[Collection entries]
-=-=-=-=-
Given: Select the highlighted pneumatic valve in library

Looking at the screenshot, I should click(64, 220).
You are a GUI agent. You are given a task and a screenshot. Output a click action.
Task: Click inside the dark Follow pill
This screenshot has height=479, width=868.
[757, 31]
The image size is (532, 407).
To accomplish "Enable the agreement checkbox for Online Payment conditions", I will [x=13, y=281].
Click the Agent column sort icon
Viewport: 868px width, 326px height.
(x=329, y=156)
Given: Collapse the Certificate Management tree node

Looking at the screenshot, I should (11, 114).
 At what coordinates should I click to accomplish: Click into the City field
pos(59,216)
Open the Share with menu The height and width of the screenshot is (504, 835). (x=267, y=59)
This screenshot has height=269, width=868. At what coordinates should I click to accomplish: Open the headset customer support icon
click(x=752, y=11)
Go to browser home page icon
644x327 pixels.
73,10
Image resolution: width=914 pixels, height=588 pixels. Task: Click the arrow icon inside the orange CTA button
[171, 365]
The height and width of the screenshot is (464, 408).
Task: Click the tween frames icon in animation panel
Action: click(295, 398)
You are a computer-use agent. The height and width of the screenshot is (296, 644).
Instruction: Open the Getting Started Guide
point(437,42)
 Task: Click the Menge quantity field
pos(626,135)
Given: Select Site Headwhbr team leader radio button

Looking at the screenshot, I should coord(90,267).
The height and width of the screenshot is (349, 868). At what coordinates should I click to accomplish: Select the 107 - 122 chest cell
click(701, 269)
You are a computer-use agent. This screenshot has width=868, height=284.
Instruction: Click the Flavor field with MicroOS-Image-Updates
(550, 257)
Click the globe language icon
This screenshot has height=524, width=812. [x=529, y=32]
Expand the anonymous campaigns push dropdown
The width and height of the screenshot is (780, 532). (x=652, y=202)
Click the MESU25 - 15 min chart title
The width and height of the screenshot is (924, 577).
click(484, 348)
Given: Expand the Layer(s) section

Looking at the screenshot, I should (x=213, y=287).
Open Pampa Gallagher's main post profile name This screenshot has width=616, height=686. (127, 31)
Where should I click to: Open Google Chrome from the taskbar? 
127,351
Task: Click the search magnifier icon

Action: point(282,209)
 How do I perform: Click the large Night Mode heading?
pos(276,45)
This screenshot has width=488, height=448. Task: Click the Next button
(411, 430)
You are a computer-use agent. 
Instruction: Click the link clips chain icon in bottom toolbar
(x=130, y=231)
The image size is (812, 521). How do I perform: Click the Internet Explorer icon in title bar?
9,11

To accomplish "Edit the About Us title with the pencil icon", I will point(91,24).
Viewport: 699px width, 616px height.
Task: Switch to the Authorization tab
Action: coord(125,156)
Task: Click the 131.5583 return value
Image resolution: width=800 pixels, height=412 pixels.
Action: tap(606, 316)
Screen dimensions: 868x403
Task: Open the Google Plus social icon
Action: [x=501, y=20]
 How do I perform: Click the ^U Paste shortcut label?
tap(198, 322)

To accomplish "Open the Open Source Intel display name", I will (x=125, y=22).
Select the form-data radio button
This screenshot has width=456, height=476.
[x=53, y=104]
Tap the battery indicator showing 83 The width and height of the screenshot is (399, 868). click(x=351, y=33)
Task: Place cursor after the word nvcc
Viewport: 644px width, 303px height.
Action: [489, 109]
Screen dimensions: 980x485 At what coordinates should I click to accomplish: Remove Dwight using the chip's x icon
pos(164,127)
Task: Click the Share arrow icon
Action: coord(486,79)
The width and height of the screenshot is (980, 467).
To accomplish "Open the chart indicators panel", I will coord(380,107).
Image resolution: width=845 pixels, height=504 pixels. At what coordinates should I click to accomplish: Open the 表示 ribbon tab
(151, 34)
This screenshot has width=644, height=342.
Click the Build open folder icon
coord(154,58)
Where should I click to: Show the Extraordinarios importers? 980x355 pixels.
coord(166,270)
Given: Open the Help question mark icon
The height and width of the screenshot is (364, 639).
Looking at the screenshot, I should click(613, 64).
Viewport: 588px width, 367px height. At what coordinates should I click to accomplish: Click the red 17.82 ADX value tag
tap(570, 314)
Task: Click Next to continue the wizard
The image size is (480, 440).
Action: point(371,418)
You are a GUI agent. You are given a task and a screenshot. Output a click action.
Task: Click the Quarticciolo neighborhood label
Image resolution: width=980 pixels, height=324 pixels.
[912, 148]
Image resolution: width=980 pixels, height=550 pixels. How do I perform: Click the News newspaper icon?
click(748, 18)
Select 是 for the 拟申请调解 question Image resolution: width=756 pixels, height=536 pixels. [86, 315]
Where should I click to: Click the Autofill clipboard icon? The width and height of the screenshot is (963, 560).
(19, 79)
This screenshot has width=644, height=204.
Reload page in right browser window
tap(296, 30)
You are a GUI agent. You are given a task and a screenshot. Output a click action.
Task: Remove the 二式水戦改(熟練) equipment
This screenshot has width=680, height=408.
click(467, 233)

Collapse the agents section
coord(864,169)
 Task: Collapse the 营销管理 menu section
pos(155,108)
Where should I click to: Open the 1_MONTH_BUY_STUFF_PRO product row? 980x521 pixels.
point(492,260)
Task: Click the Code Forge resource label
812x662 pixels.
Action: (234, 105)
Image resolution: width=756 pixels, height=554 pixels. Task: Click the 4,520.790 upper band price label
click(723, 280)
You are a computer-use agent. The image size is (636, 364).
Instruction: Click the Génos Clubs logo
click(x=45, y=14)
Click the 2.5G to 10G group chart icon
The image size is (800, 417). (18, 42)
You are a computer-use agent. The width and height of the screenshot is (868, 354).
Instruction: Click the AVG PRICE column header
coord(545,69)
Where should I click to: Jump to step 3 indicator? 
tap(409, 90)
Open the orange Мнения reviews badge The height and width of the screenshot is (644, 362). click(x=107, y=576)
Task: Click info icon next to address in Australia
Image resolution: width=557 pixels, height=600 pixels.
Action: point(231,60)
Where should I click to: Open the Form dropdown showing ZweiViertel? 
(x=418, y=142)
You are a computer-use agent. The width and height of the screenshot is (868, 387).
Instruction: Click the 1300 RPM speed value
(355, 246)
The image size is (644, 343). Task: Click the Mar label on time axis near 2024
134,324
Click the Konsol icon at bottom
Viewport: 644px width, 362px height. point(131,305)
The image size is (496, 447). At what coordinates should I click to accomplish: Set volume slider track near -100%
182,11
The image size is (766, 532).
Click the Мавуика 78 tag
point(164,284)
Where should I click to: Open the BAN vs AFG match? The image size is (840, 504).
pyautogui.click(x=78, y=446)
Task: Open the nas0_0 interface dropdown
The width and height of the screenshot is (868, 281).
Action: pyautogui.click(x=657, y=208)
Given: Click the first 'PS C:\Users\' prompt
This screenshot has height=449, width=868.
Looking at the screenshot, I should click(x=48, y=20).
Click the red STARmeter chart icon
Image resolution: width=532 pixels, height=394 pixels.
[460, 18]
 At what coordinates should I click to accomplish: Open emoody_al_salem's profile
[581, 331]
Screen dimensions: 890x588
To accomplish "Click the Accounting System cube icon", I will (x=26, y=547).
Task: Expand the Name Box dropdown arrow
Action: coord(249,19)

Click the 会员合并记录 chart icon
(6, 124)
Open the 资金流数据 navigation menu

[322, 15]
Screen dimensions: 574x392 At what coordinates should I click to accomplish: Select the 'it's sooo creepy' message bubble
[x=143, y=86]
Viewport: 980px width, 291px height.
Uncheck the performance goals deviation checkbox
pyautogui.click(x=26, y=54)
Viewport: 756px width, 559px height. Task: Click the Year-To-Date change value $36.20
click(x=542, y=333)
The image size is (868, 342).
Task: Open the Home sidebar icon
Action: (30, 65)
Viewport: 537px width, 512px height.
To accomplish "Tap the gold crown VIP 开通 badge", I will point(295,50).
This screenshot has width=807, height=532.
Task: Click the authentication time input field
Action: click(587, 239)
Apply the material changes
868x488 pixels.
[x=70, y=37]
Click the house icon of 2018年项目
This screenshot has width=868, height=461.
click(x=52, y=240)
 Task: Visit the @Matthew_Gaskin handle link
-=-=-=-=-
Your answer must be the line containing "Viewport: 537px width, 512px height." through the last line above, copied exactly, with nothing added.

Viewport: 537px width, 512px height.
To accomplish "Tap the gold crown VIP 开通 badge", I will point(295,50).
This screenshot has width=807, height=532.
Task: Click the authentication time input field
Action: click(587, 239)
Apply the material changes
868x488 pixels.
[x=70, y=37]
Click the house icon of 2018年项目
This screenshot has width=868, height=461.
click(x=52, y=240)
 Task: Visit the @Matthew_Gaskin handle link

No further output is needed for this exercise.